> _Изучите материал_
A. Выведите из отрывка о Курской дуге фрагмент между «Сразу после артподготовки» и «шестьдесят пять миллиметров.» включительно.
B. Когда, согласно отрывку о Курской дуге, началась Белгородско-Харьковская операция?
C. Объясните по отрывку о Курской дуге, почему ошибку пилотов Ил-2, начавших бомбить своих, удалось быстро исправить.

> _Отрывок документа_
_ _ _ _ _
В тот вечер, после гибели командира полка, перед утром прорыва, он кричал на командира танка, у которого лопнула масляная трубка высокого давления: «В бой идти не хочешь? Враг народа!» Замкомандира полка по материальной части, инженер, встал: «Стреляй в меня! – говорит. – Утром у меня все танки пойдут!» Замполит дальше – к танку, где был командир взвода Виктор Коркин, парень из Челябинска. Тот не выдержал гуданиной атаки, выхватил пистолет и пустил замполиту пулю, – правда, в ногу. Кость не задело. Гуду на машину – и в тыл. Он сам испугался, а офицеры решили никому не докладывать. Впереди была страшная битва – потом видно будет…

Ни командира, ни замполита – в атаку полк шел обезглавленным.

В 5 часов утра 3 августа началась Белгородско-Харьковская операция на Курской дуге. С мощной артподготовки: 300 орудий и минометов на один километр фронта в течение трех часов уничтожали вражеские войска. Земля ходила ходуном, через час солнце исчезло за дымом, землей, пылью, поднявшейся в небо. Стало холодно. За двадцать минут до конца артподготовки подлетели и начали давать залпы «катюши». Рядом стояли другие реактивные установки – большей мощности, которые называли «андрюшами», снаряды по два с половиной метра длиной, со стокилограммовыми головками. За 15 минут до конца пошли Ил-2, летающие танки, которые, не разобравшись в дыму, начали бомбить своих. Это и был тот ад, о котором писано в библейских книгах. Слава богу, к этому времени по приказу Жукова на НП уже сидели авиасвязисты с рациями, которые быстро сумели исправить ошибку пилотов. Да и с земли давали сигнальные ракеты, что свои.

Сразу после артподготовки в атаку пошел танковый полк прорыва – 21 машина. Фронтом семьсот метров, уступами. Смертники – умри, но прорви оборону! КВ-2 весом шестьдесят тонн, толщина лобовой брони – шестьдесят пять миллиметров.
_ _ _ _ _
> _Исходные данные_
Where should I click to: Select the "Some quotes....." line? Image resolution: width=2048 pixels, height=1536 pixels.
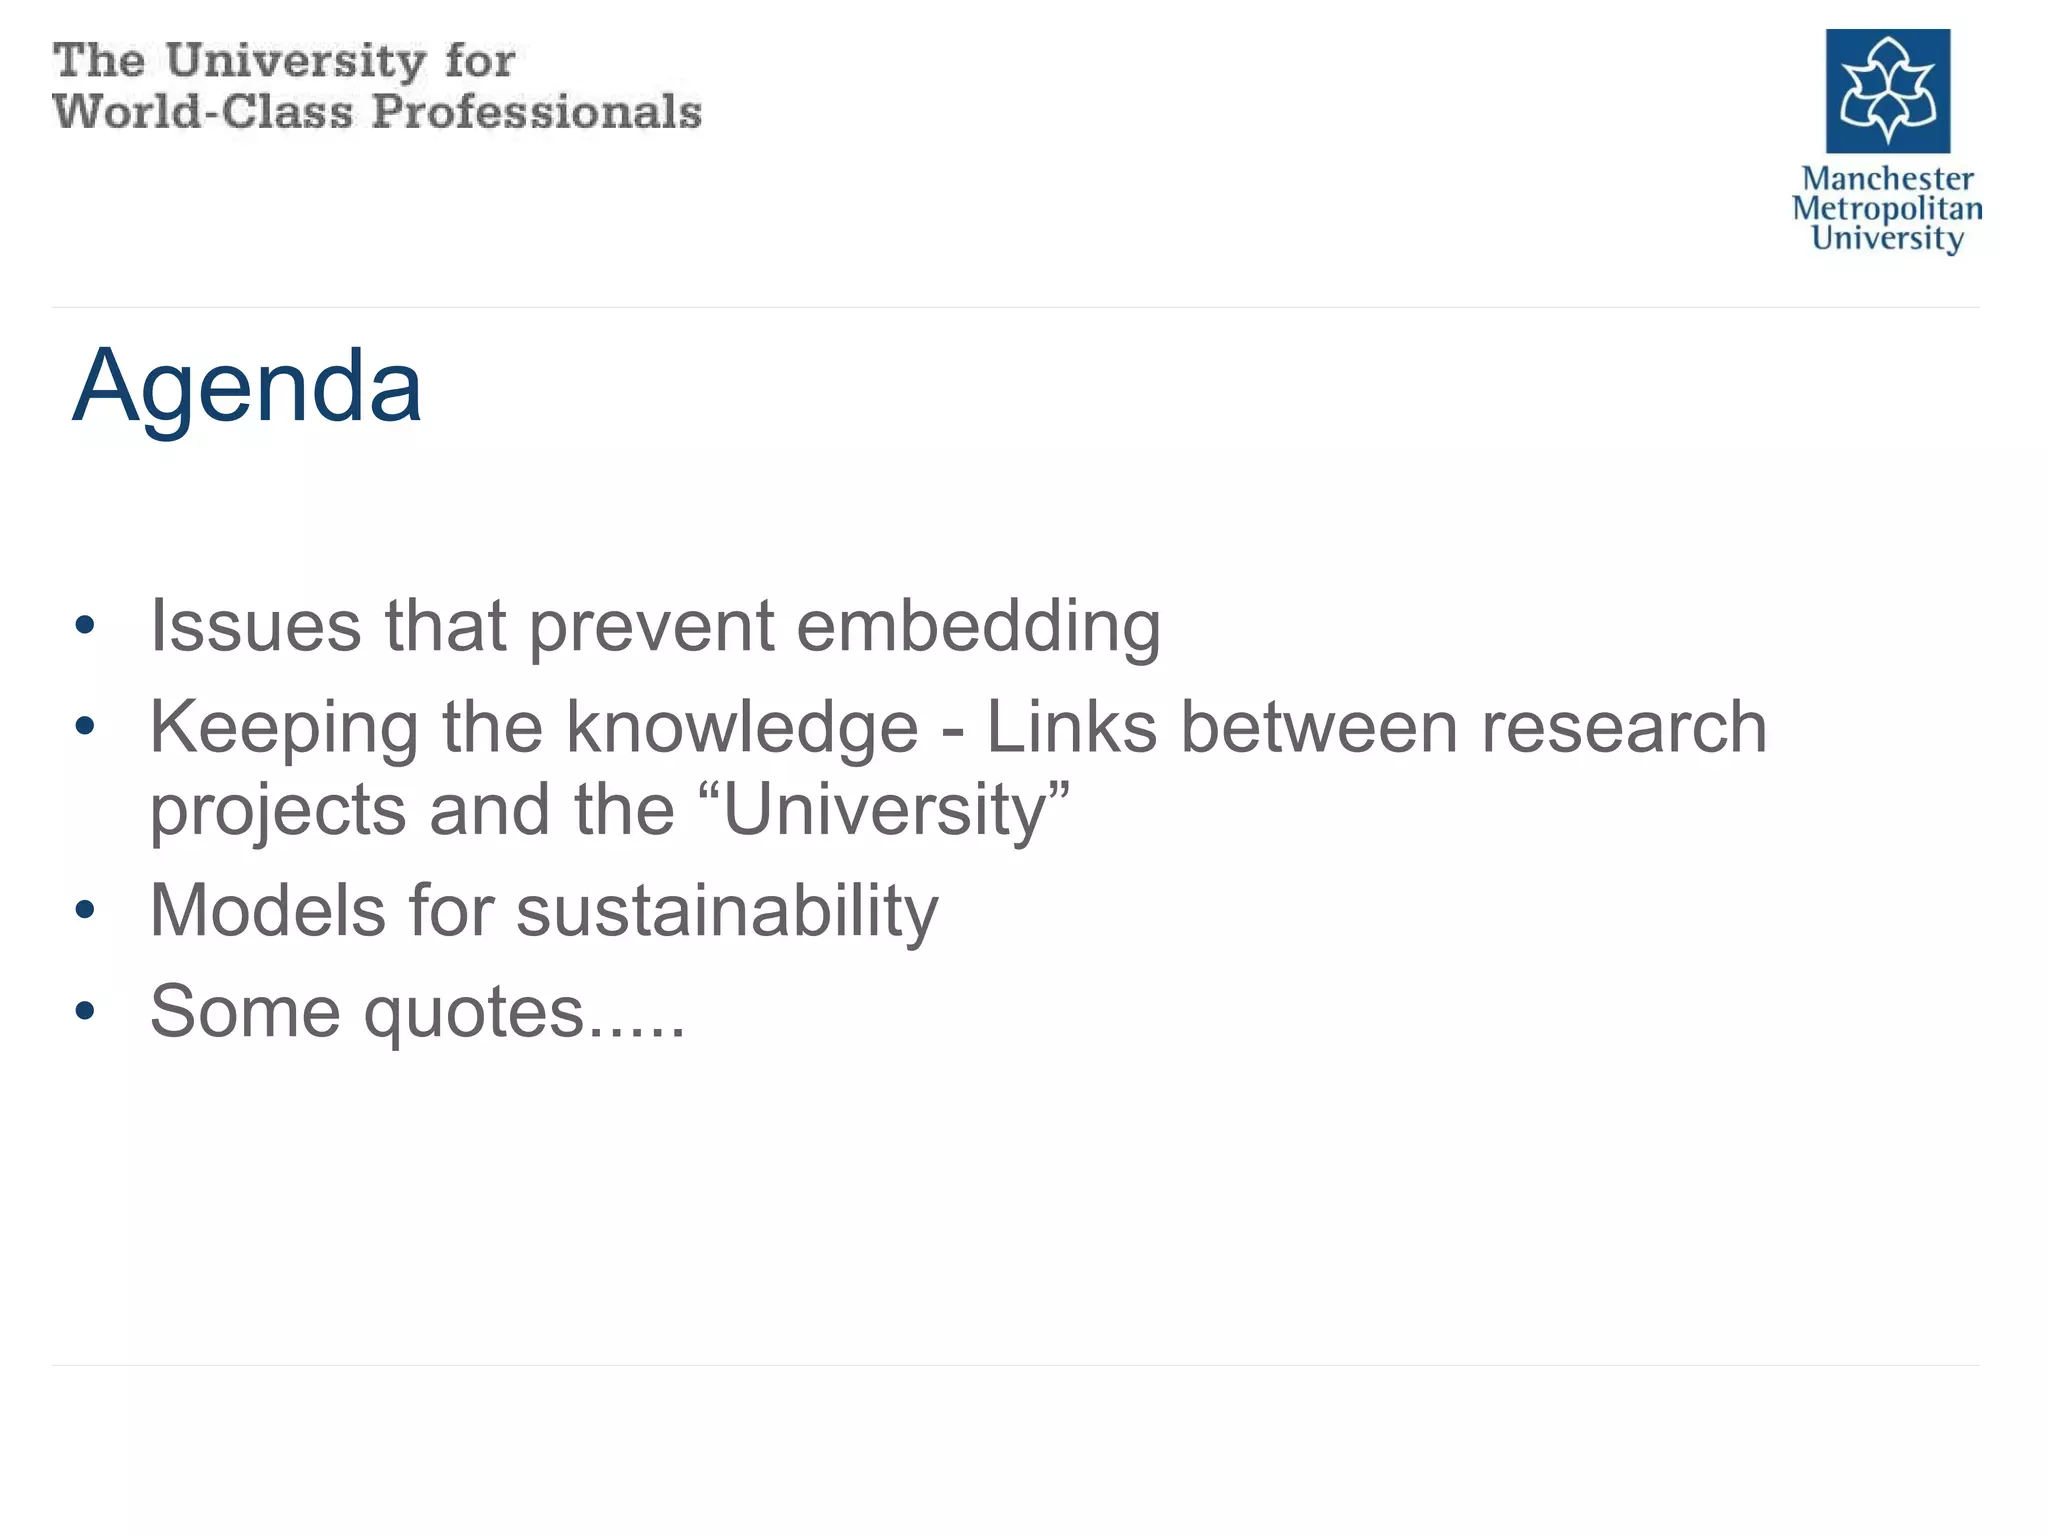(x=417, y=1012)
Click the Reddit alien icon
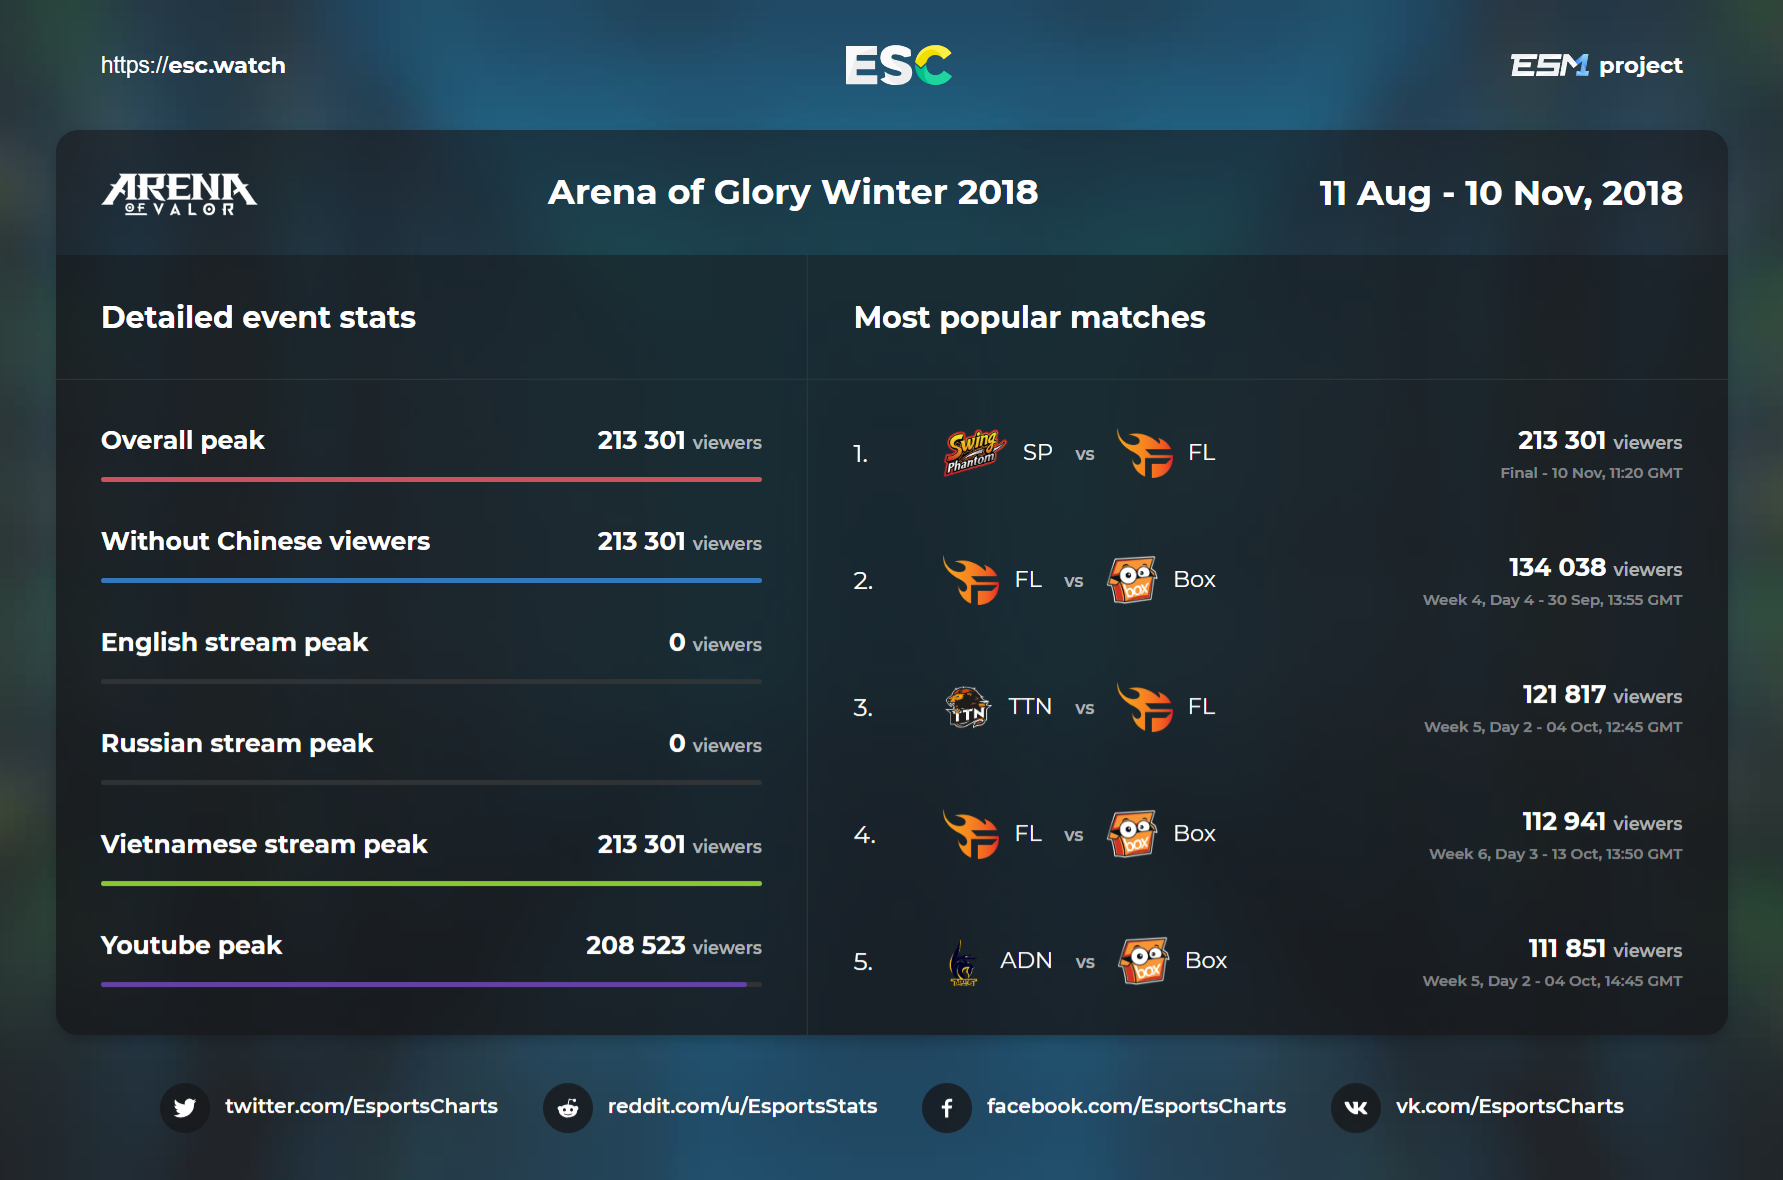 coord(568,1107)
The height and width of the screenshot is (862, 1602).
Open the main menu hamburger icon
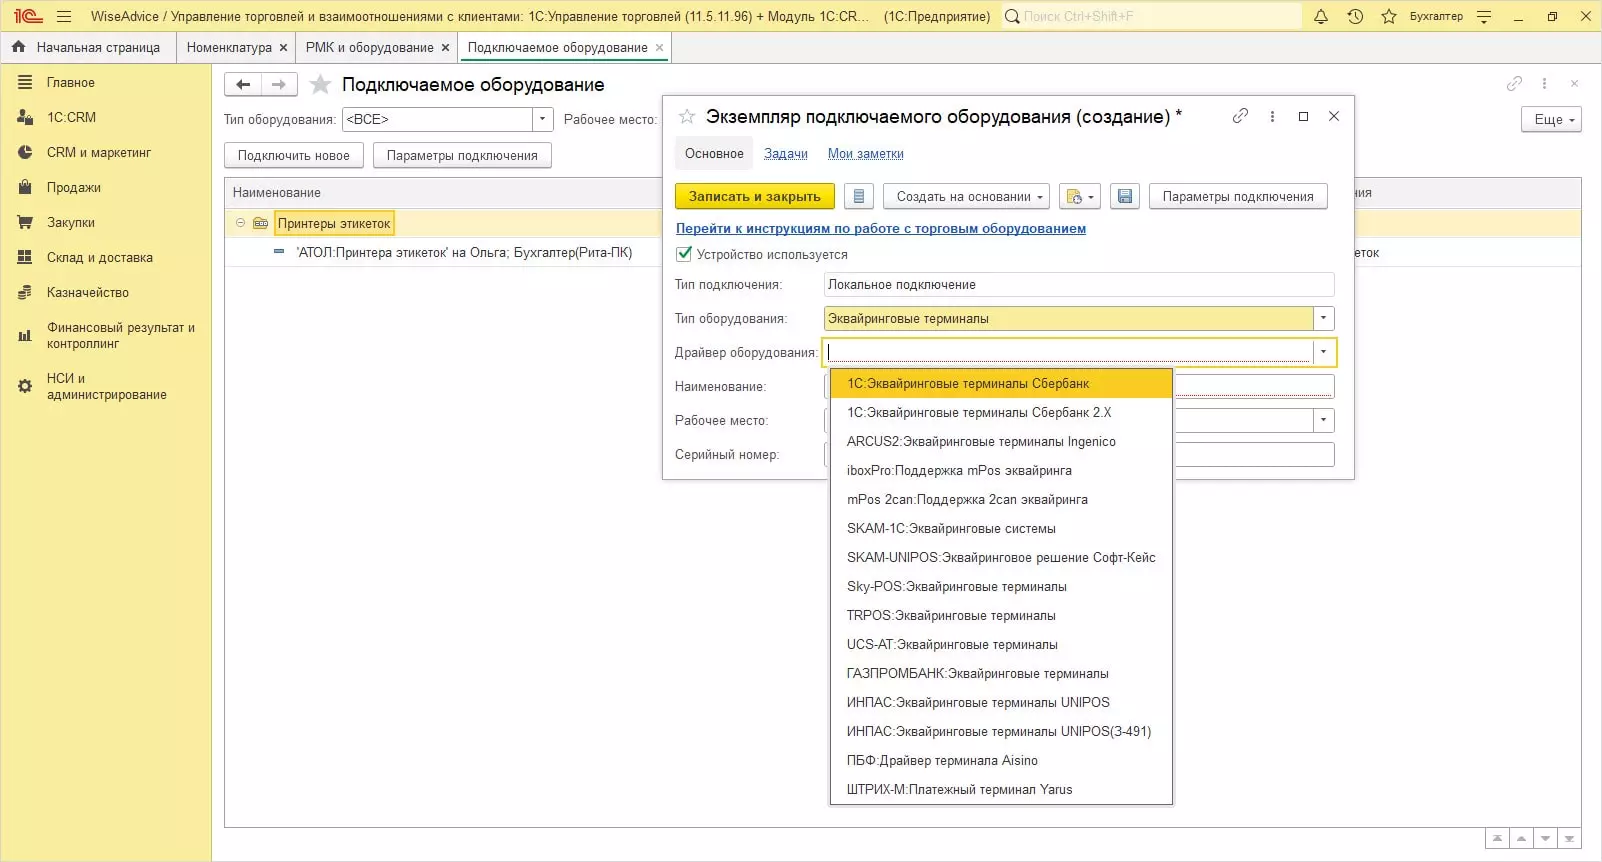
_ _ _ _ _
> _Ответы по пунктам_
A.
Сразу после артподготовки в атаку пошел танковый полк прорыва – 21 машина. Фронтом семьсот метров, уступами. Смертники – умри, но прорви оборону! КВ-2 весом шестьдесят тонн, толщина лобовой брони – шестьдесят пять миллиметров.

B. В 5 часов утра 3 августа.

C. По приказу Жукова к этому времени на НП уже сидели авиасвязисты с рациями, и они быстро исправили ошибку. Кроме того, с земли давали сигнальные ракеты, что там свои.